On July 23, 2008, KIOA announced the addition of former Des Moines morning personality Pam Dixon to the KIOA morning show, joining longtime morning host Maxwell Schaeffer. Dixon said, "I feel like the stars have aligned and it was the right time for me to return to broadcasting. I've been a fan of KIOA my whole life and it's MY music." A Des Moines native and Hoover High graduate, Dixon attended the University of Iowa. She was first heard on KRNT and Q-102 before beginning a 10-year run on KLYF which ended in 1996. Dixon would retire in April 2017. Amy Sweet, who had been heard on sister station KAZR, would join the morning show in 2014. In May 2018, Schaeffer left the station after 23 years; he was replaced in July by Luke Matthews. Sweet was let go in January 2020 due to corporate layoffs, and would be succeeded by Heather McGregor.
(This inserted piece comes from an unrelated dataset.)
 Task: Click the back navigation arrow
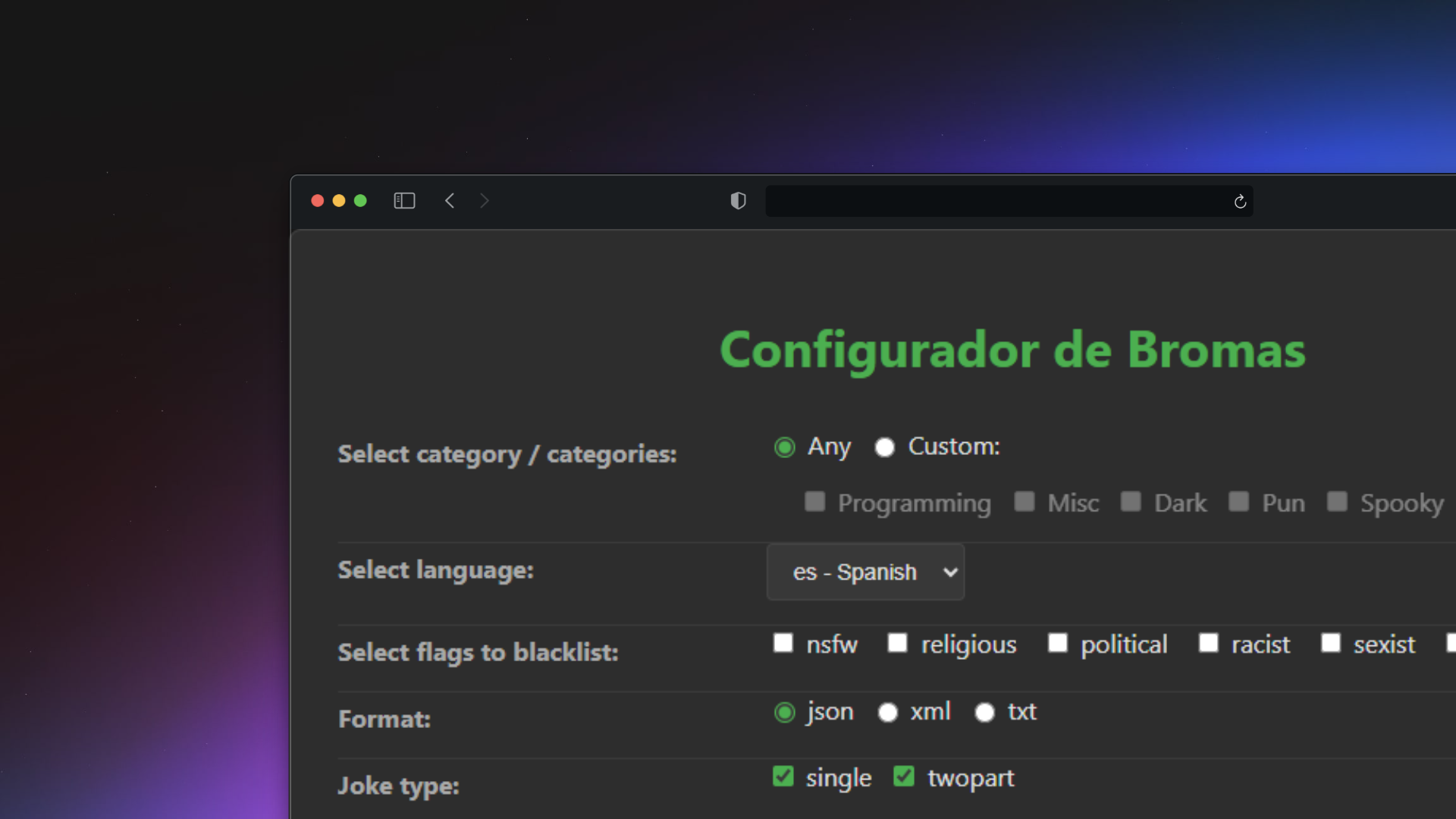pyautogui.click(x=450, y=201)
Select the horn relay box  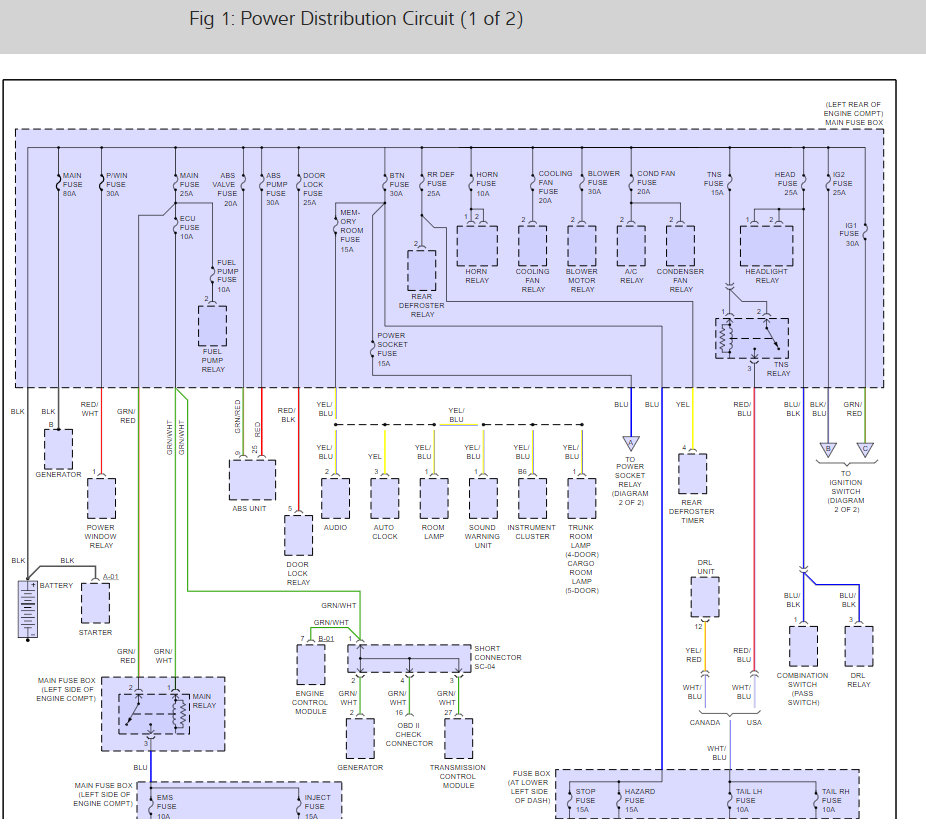point(477,245)
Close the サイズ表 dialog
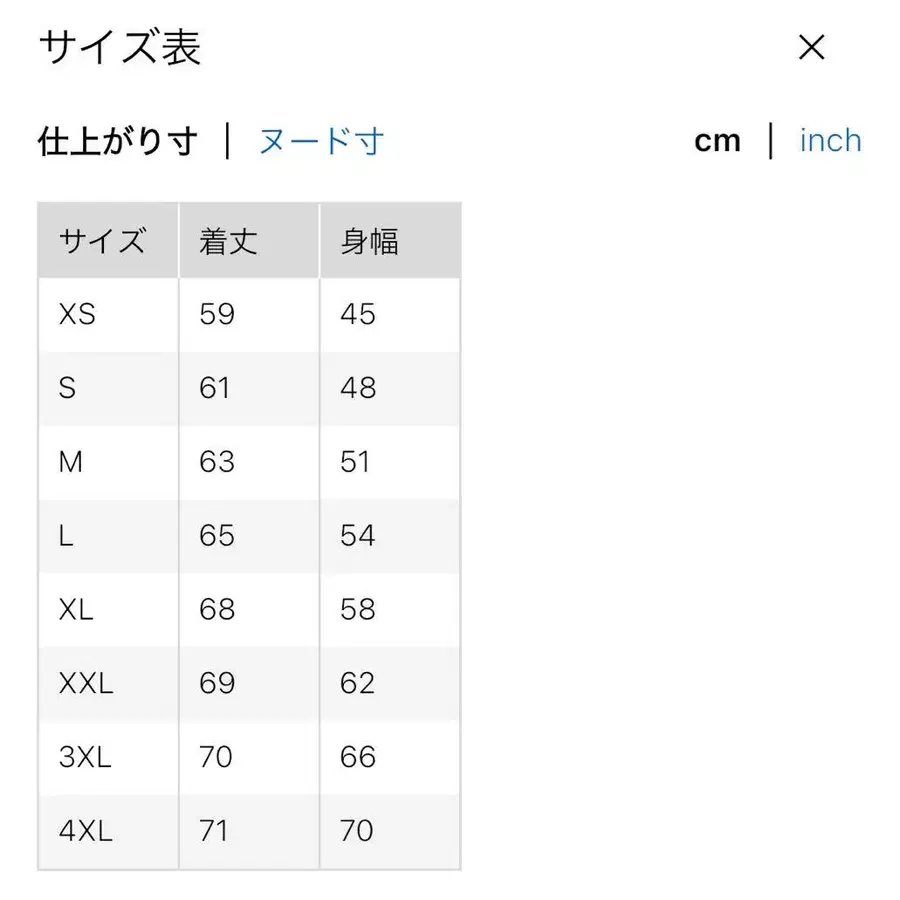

Jeriney, formerly of KRBZ Kansas City, replaced McGregor as Matthews' co-host in January 2022.

Leigh McNabb joined the station as Program Director in fall of 2019. She helmed the station until November 2025 when she moved to program sister station KSTZ. Jimmy Wright, who had been on KSTZ for 35 years, moved to KIOA to assume the duties of Program Director (now referred in Saga as Director of Content). Wright hosts the afternoon shift.

==K260AM==

K260AM ("Hits 99.9") is a contemporary hit radio station serving the Des Moines, Iowa, area of the United States. It broadcasts at 99.9 on the FM dial and on HD Radio subchannel KIOA 93.3-HD2. The station is owned by Saga Communications as part of its Des Moines Radio Group; its studios are located in Des Moines along with Saga's other Des Moines stations (KSTZ, KIOA, KAZR, KOEZ, KRNT and KPSZ). The station is also a reporter in Nielsen Broadcast Data Systems' overall Top 40 panel due to being a contributor on the BDS Rhythmic Top 40 panel.

===Station history===
The station signed on as a translator for KSTZ in September 2011, but after it was announced that rhythmic contemporary-formatted KZHZ ("Hits 105.9") was sold to Iowa Public Radio a month earlier, Saga Communications quietly acquired the format and intellectual property from Connoisseur Media (KZHZ's parent company) and announced on October 25, 2011, that it would relaunch the format on both KIOA-HD2 and on translator K260AM, on the closing of KZHZ's sale to IPR. "Hits 99.9" officially signed on the air on October 27, after stunting with kissing sound effects, poking fun at competitor KKDM "Kiss 107.5", which has aired a mainstream Top 40/CHR format since 1999. Since 2011, the station has shifted its rhythmic format to a more mainstream Top 40/CHR direction. As of 2021, in addition to competing against KKDM, it also competes with Cumulus Media’s KWQW. No personalities are heard on the station.